NewsXLM: A Multilingual Dataset and Model for Information Extraction from News Web Pages


NewsXLM: A Multilingual Dataset and Model for Information Extraction from News Web Pages

Bedrin P.A. (ISP RAS, Moscow, Russia; MSU, Moscow, Russia)
Varlamov M.I. (ISP RAS, Moscow, Russia)
Yatskov A.K. (ISP RAS, Moscow, Russia; MSU, Moscow, Russia)

Abstract

This paper addresses the challenge of automatically extracting attributes from news article web pages across multiple languages. Automatic extraction of structured information from news web pages is crucial for multilingual web mining, aggregation, and analytics applications. Recent neural approaches, while effective on web page extraction datasets in English, are pre-trained on English data, limiting their applicability to other languages. We present the first large-scale multilingual dataset for news web page attribute extraction, containing 29,081 annotated pages from 759 websites across 56 languages. Each page includes DOM-node-linked annotations for up to five key attributes (title, publication date, text, authors, and tags), together with HTML and MHTML sources, English-translated versions, screenshots, and node-level render metadata.
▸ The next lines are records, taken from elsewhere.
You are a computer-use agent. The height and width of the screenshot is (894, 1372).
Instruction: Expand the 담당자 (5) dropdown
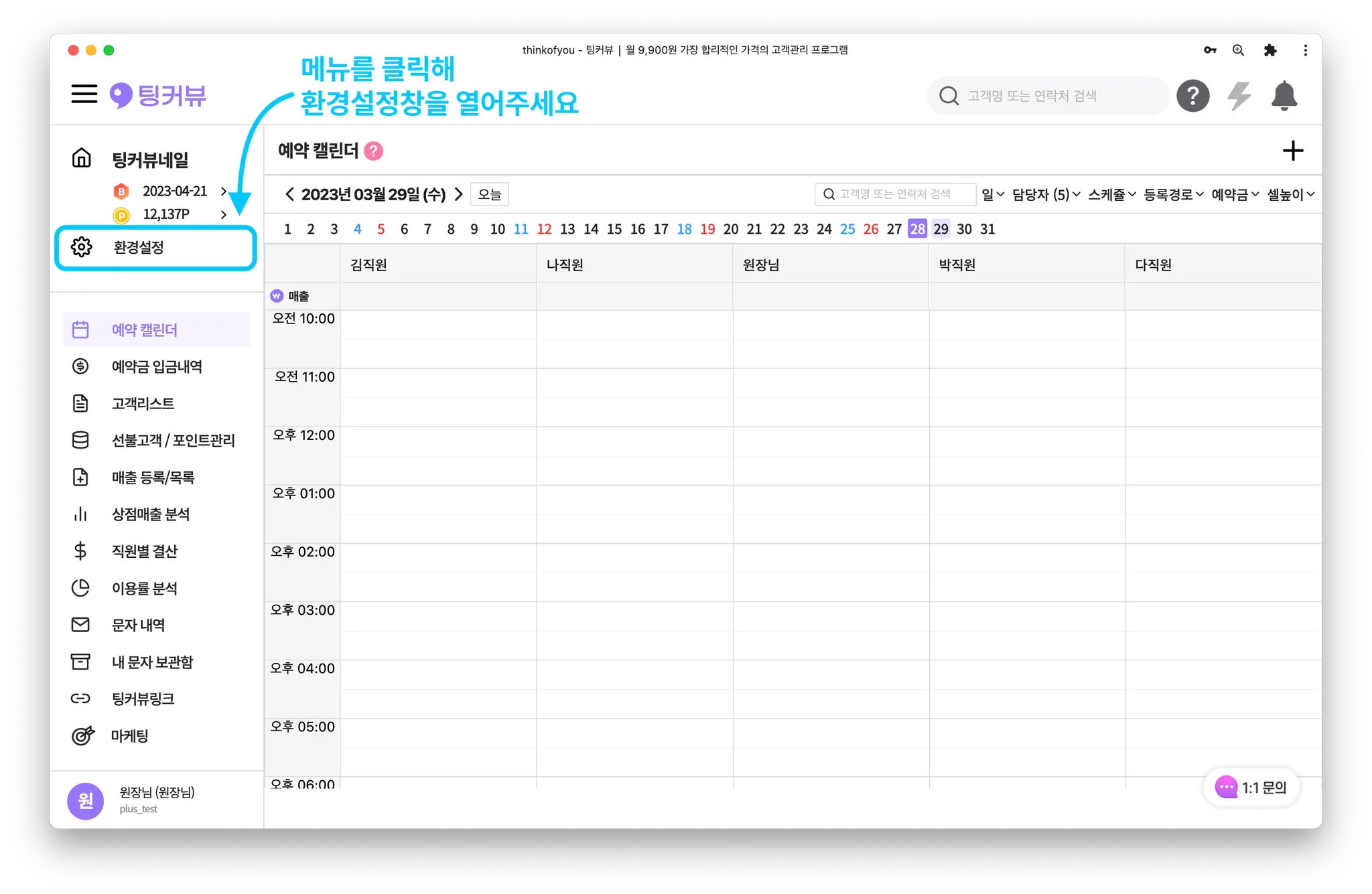pos(1046,195)
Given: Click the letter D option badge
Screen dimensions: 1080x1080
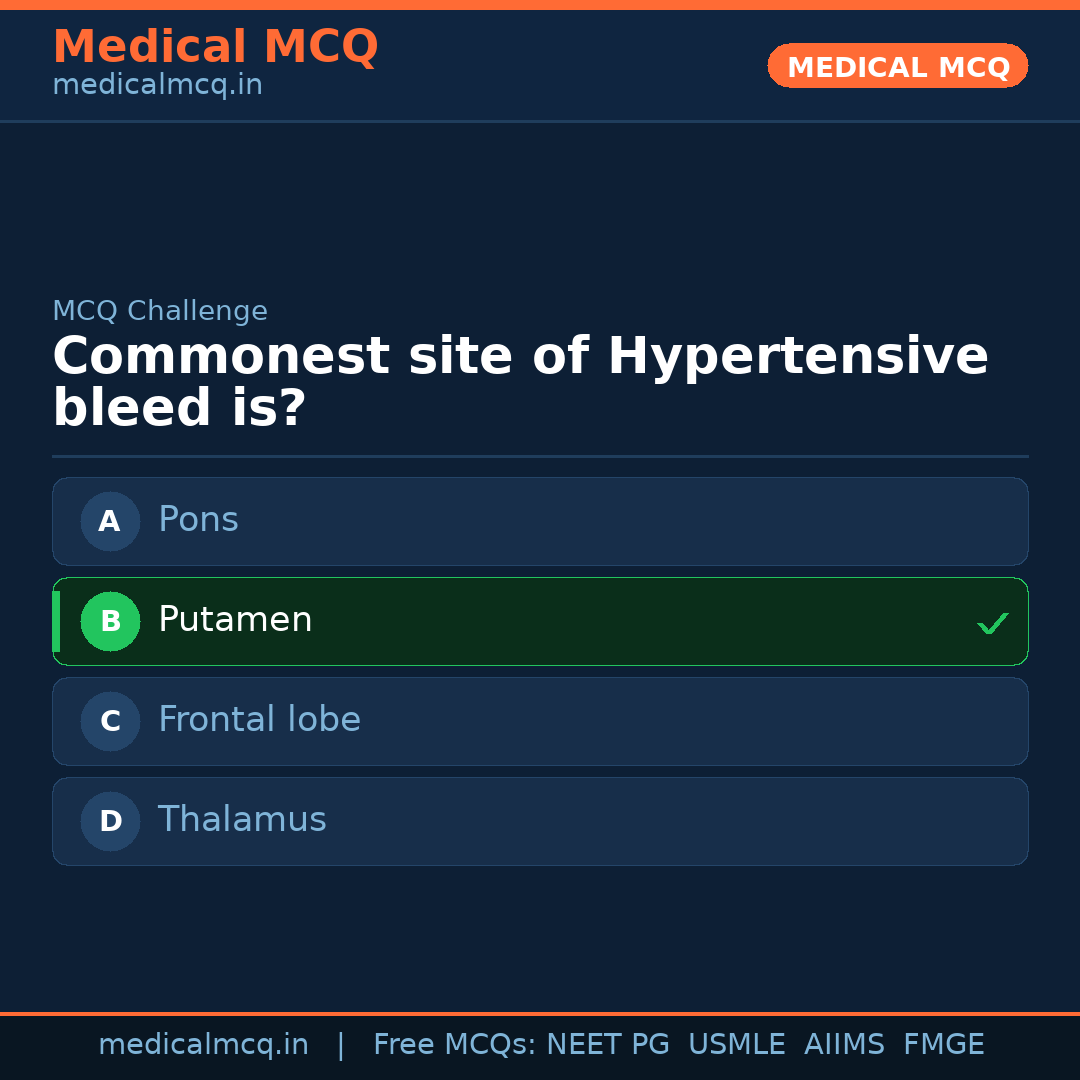Looking at the screenshot, I should click(x=110, y=821).
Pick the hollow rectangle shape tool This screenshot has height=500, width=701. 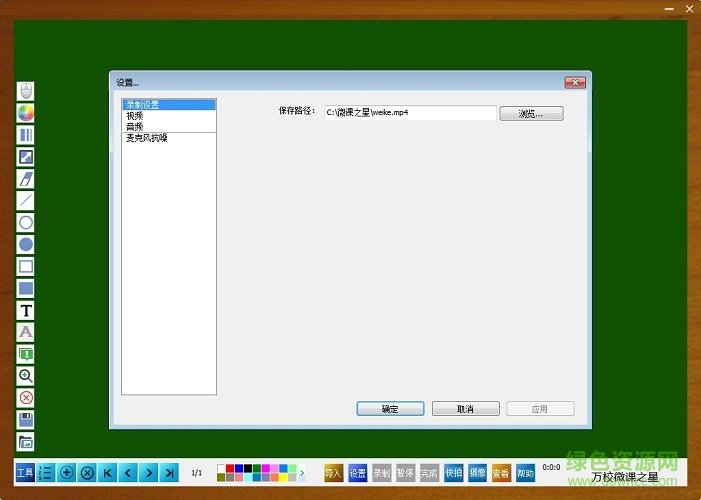pos(26,266)
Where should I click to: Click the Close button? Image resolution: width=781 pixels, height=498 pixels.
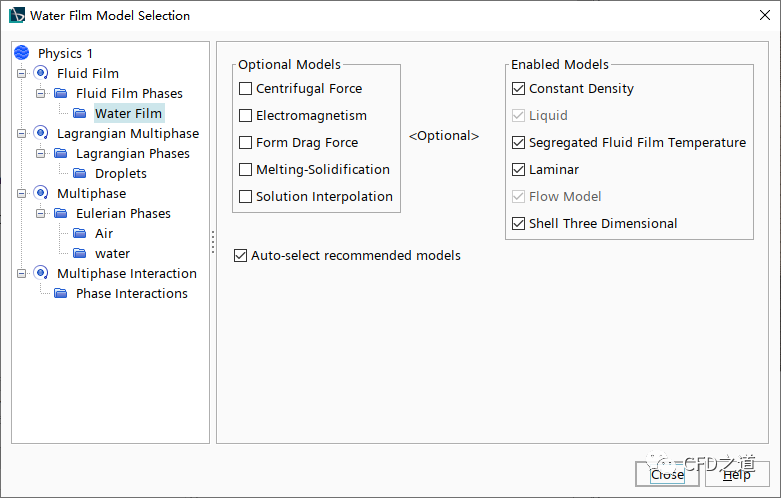(667, 474)
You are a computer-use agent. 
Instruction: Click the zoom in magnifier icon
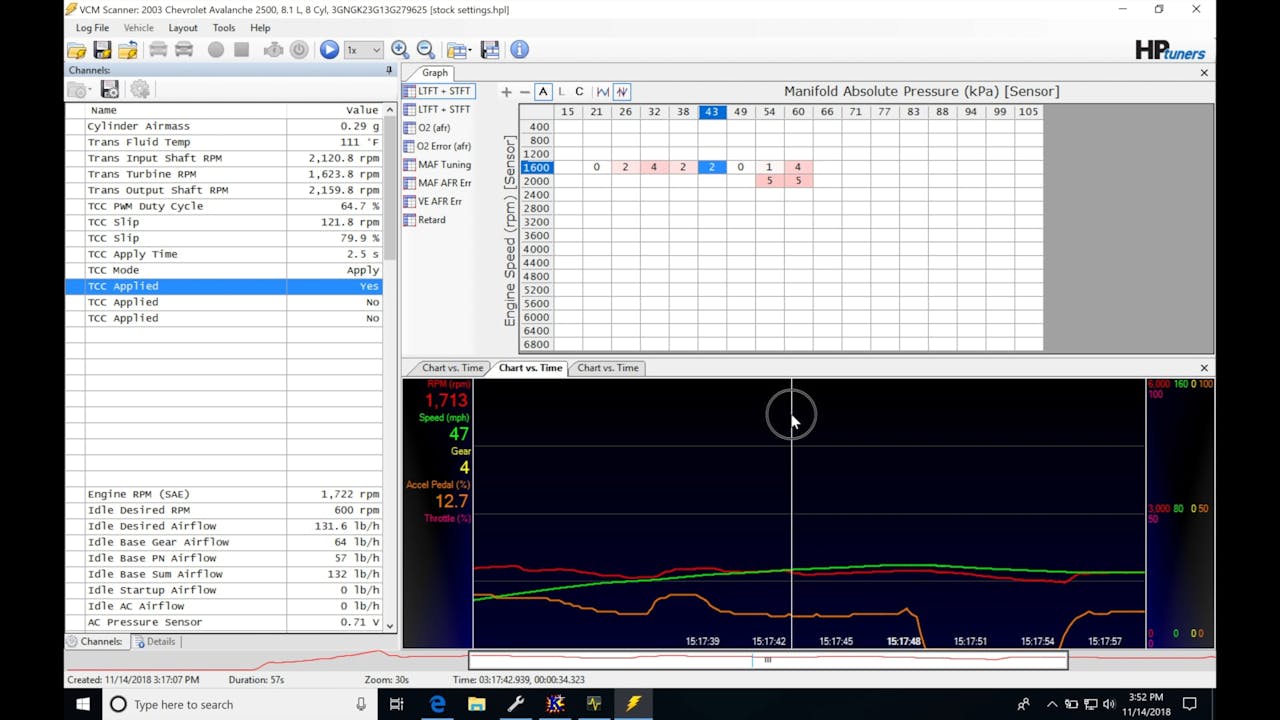tap(400, 50)
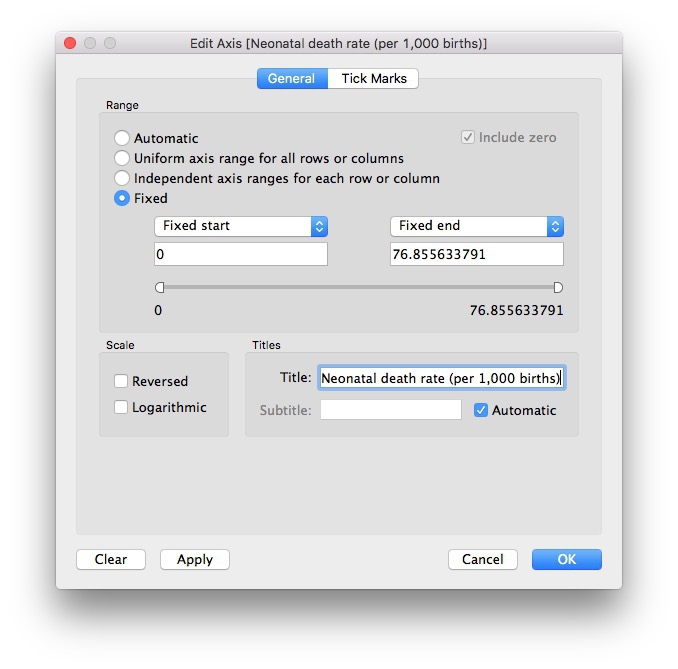
Task: Click the right range slider handle
Action: [x=558, y=287]
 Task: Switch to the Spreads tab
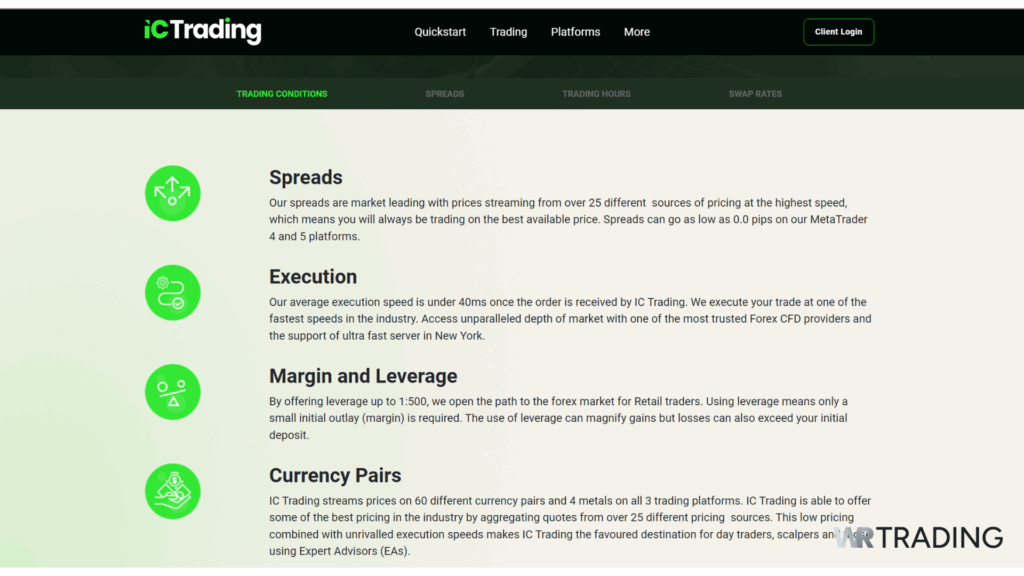(x=444, y=93)
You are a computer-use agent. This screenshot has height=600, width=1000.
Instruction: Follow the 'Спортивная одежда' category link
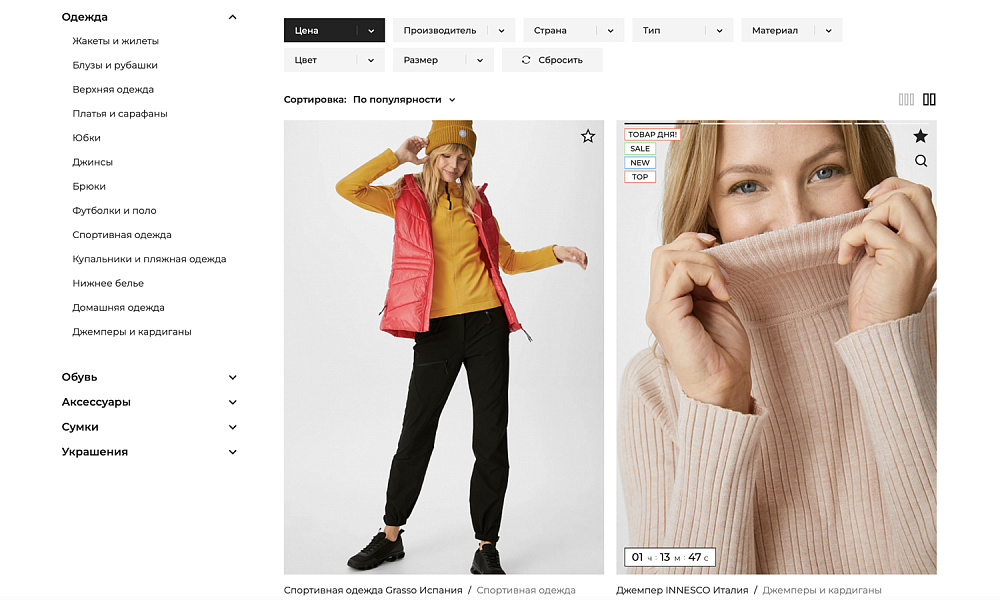coord(527,590)
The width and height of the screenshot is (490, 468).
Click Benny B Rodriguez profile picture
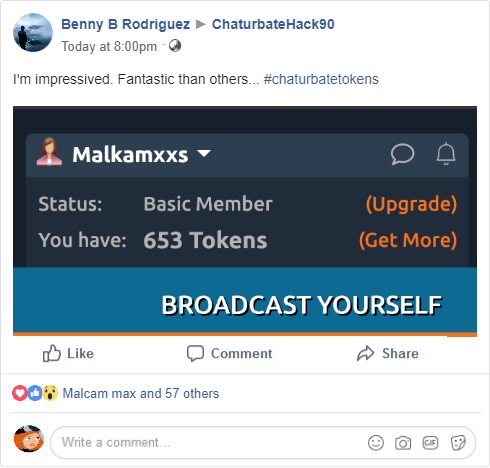tap(33, 33)
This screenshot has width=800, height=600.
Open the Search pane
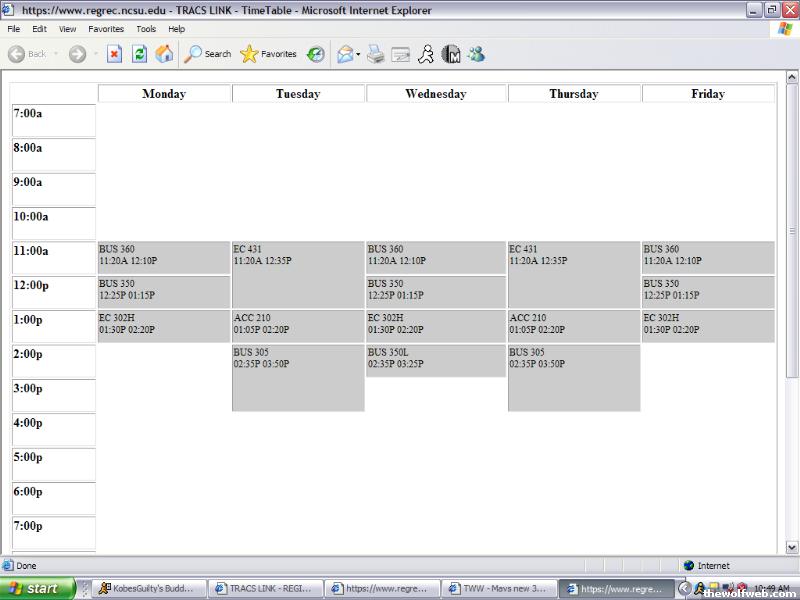point(207,54)
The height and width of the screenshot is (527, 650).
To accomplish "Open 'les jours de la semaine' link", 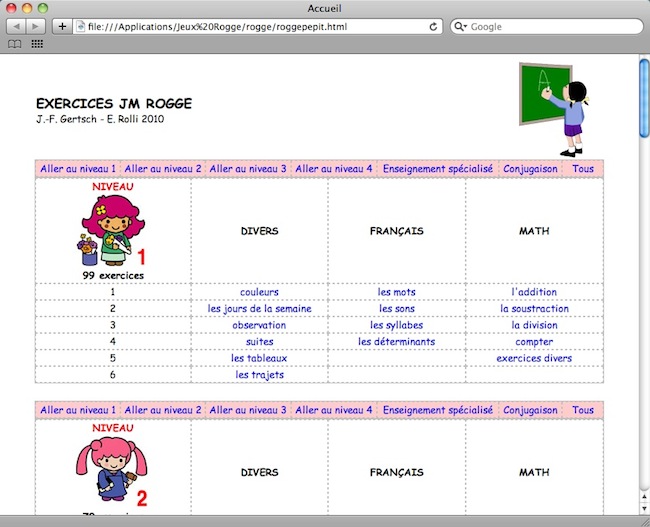I will (x=259, y=309).
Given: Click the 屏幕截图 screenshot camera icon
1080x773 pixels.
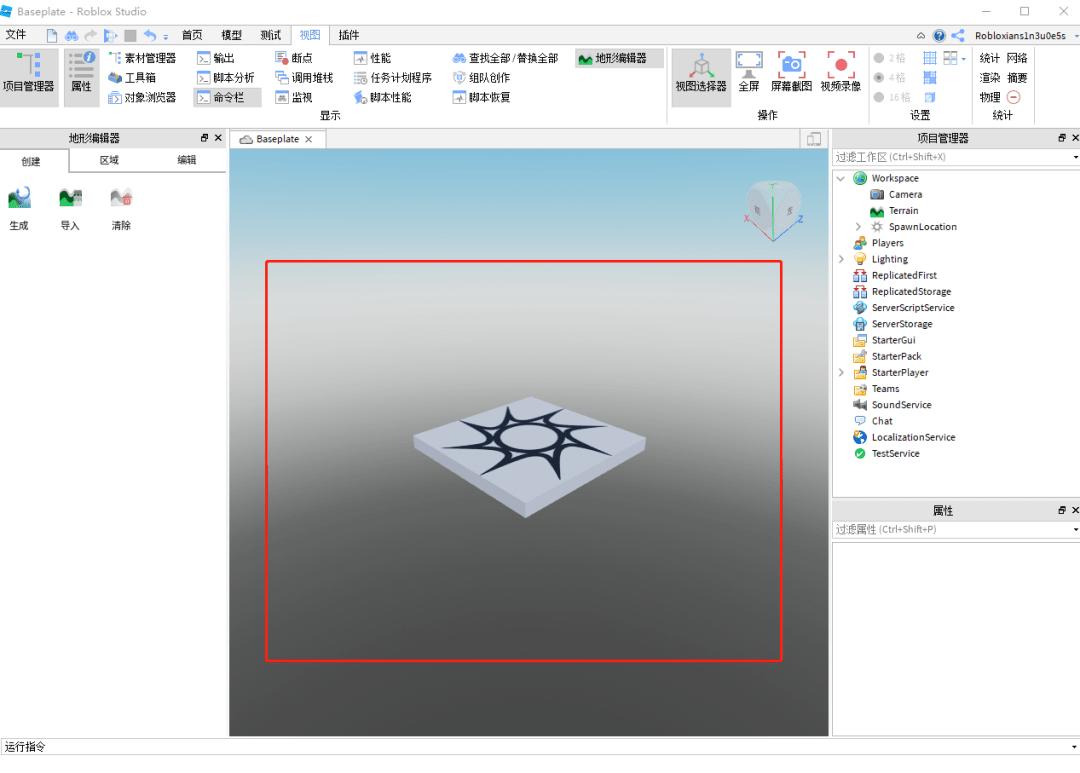Looking at the screenshot, I should point(790,65).
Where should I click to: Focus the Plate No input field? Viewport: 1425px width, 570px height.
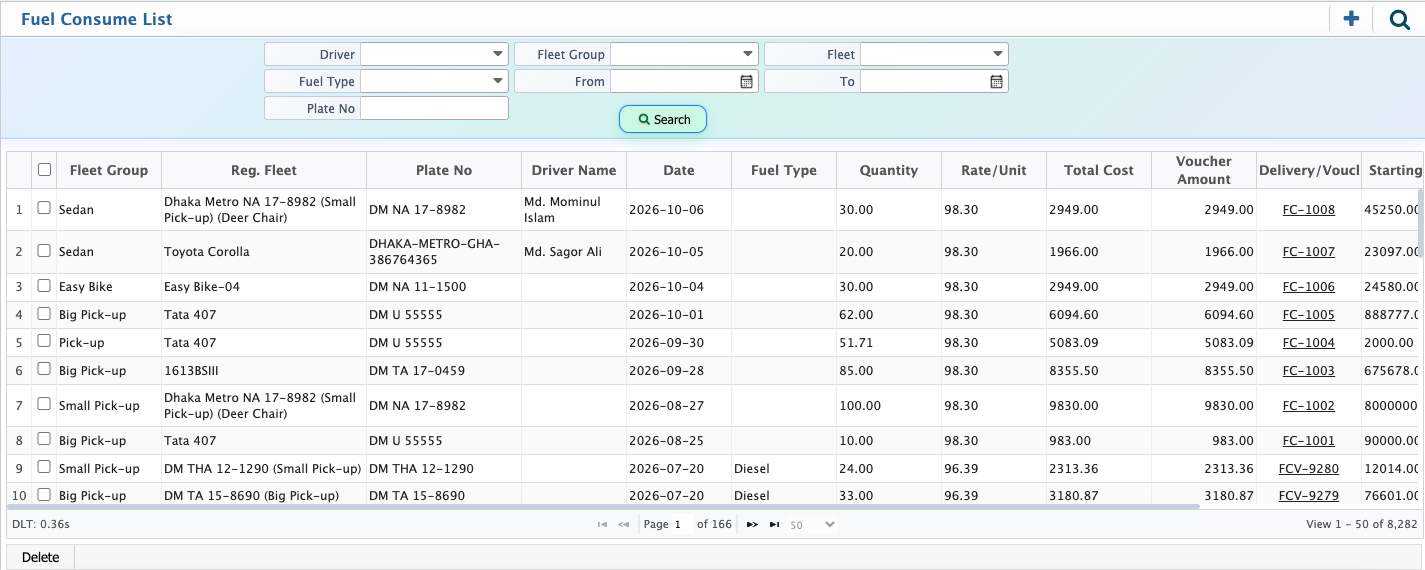[434, 108]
We evaluate a variety of open-source extraction methods, including heuristic tools and modern transformer-based models. Specifically, we fine-tune the English pre-trained MarkupLM on both original and English-translated pages, and pre-train a multilingual DOM-LM-based model from scratch on a multilingual news web corpus before fine-tuning it on our dataset. Experimental results show that the multilingual DOM-LM achieves the best overall performance across most attributes and languages without relying on translation, while MarkupLM benefits from translation but remains less consistent across languages. The collected dataset and all trained models are publicly available to support practical use and future research in multilingual web information extraction and downstream applications in the news domain.

Keywords

web data extraction; information extraction; web page dataset; news; multilingual dataset; multilingual model; neural networks.

Edition

Proceedings of the Institute for System Programming, vol. 38, issue 2, 2026, pp. 149-164

ISSN 2220-6426 (Online), ISSN 2079-8156 (Print).

DOI: 10.15514/ISPRAS-2026-38(2)-10

For citation

Bedrin P.A., Varlamov M.I., Yatskov A.K. NewsXLM: A Multilingual Dataset and Model for Information Extraction from News Web Pages. Proceedings of the Institute for System Programming, vol. 38, issue 2, 2026, pp. 149-164 DOI: 10.15514/ISPRAS-2026-38(2)-10.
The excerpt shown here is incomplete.